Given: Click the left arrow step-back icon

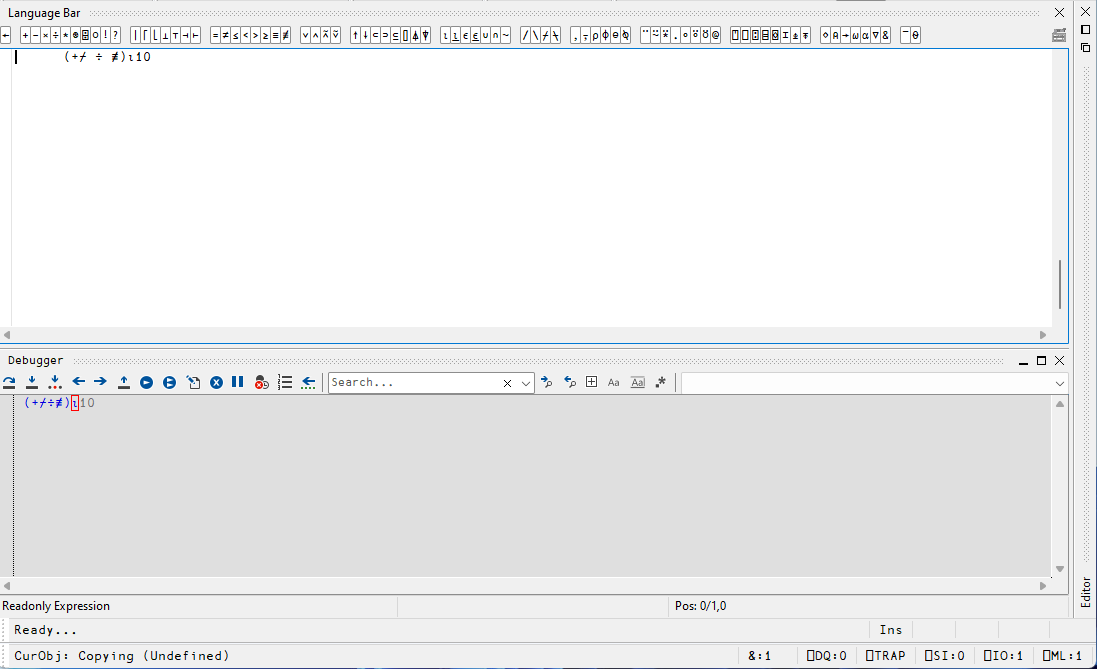Looking at the screenshot, I should click(x=79, y=382).
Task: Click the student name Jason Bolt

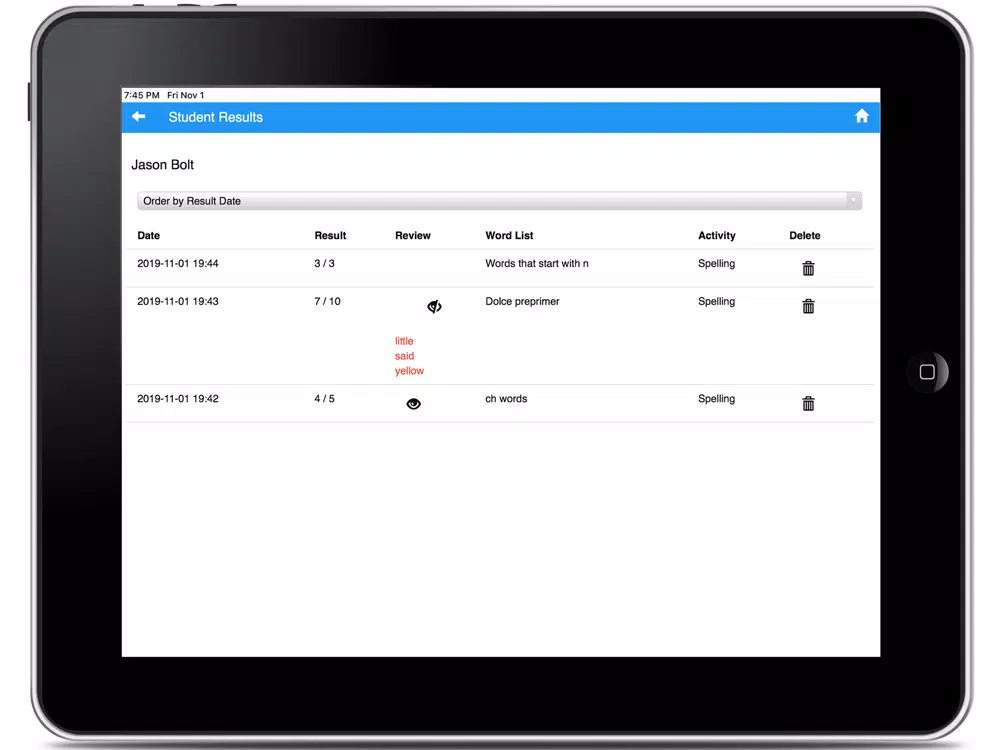Action: pos(163,165)
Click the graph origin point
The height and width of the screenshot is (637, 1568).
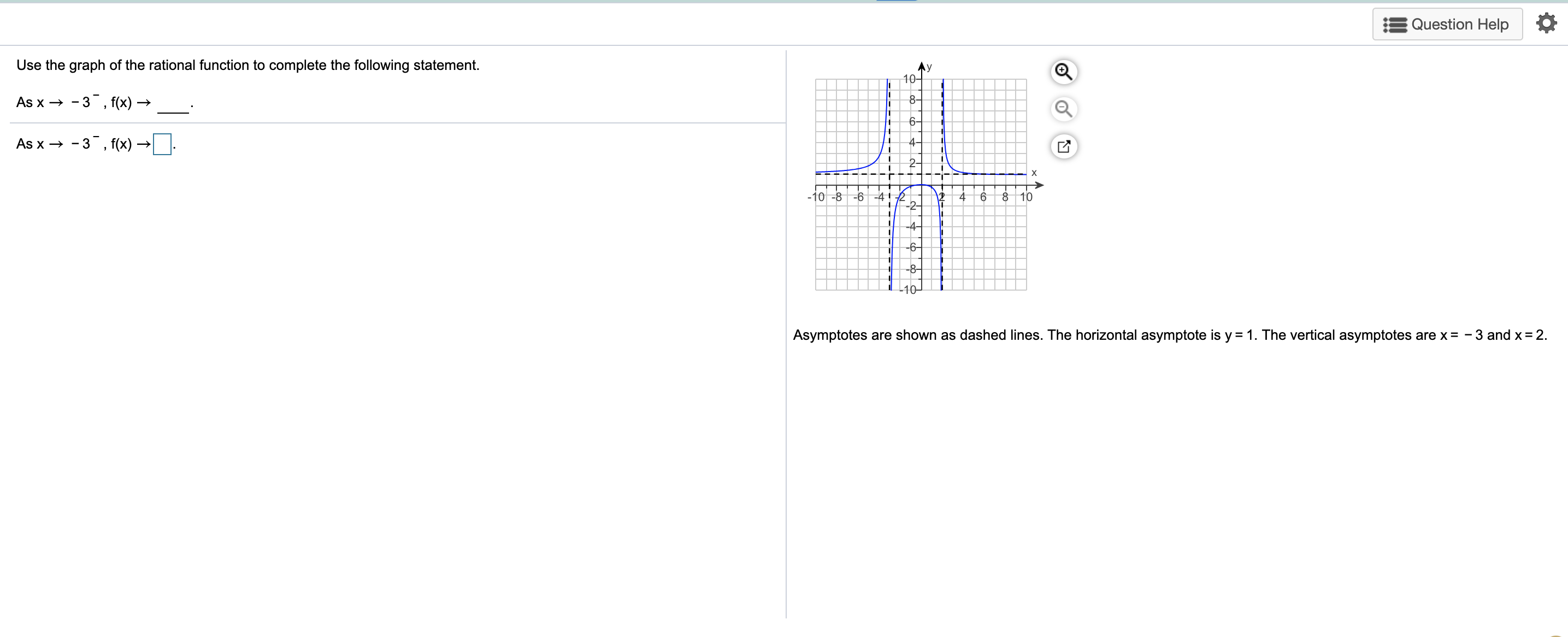click(x=922, y=185)
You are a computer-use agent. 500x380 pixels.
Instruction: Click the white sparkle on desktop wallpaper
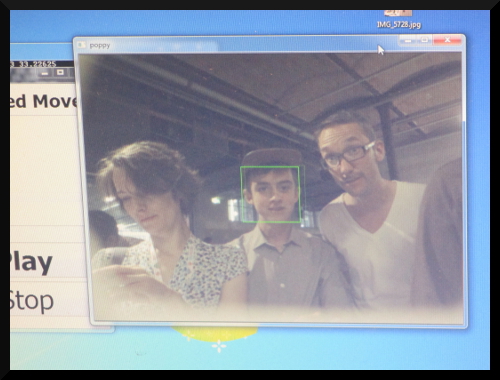click(219, 346)
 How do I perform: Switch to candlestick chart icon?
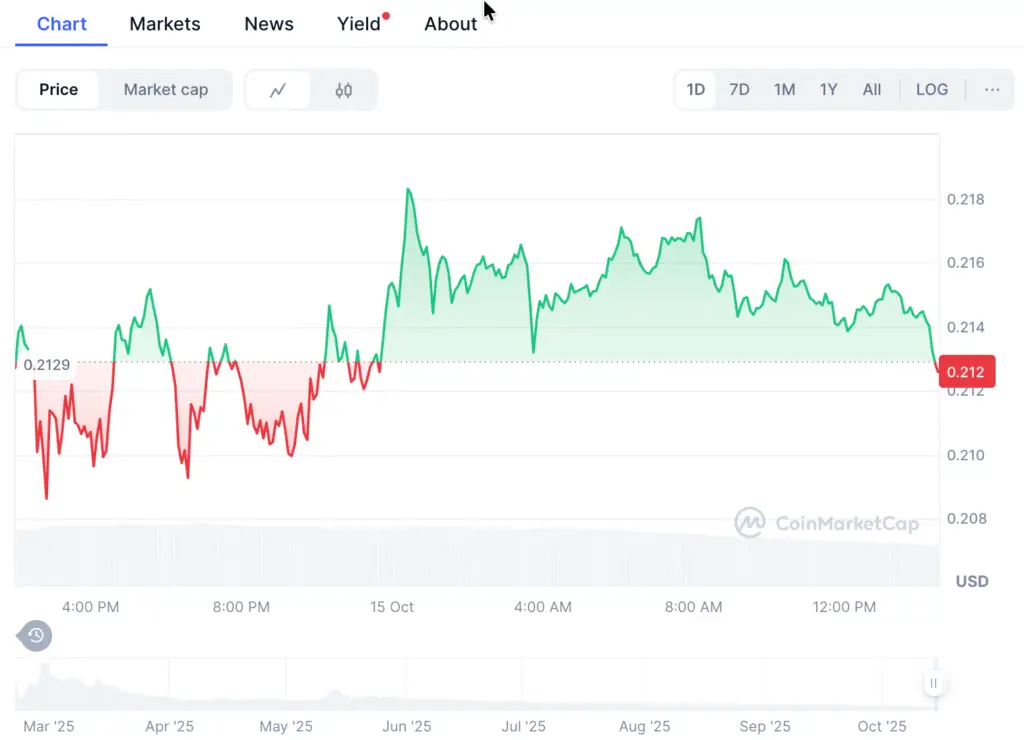[344, 90]
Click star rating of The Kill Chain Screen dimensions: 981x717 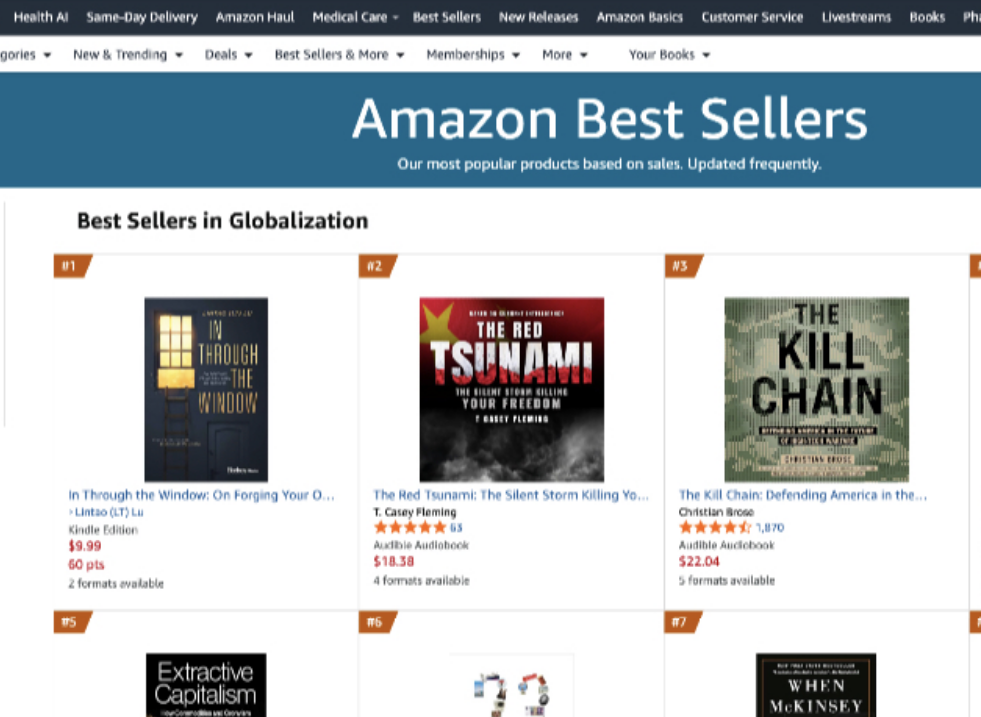[714, 528]
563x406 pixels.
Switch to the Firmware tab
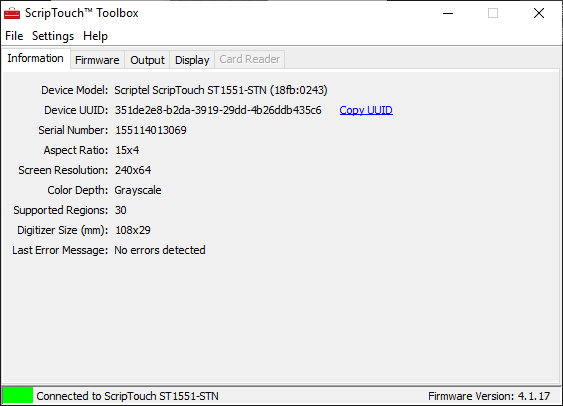coord(97,60)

__What you need to do__. Look over the listing. Pull out every line with the string "pixels" in it.

__Output of the task__.
You are a computer-use agent. 500x380 pixels.
563x406 pixels.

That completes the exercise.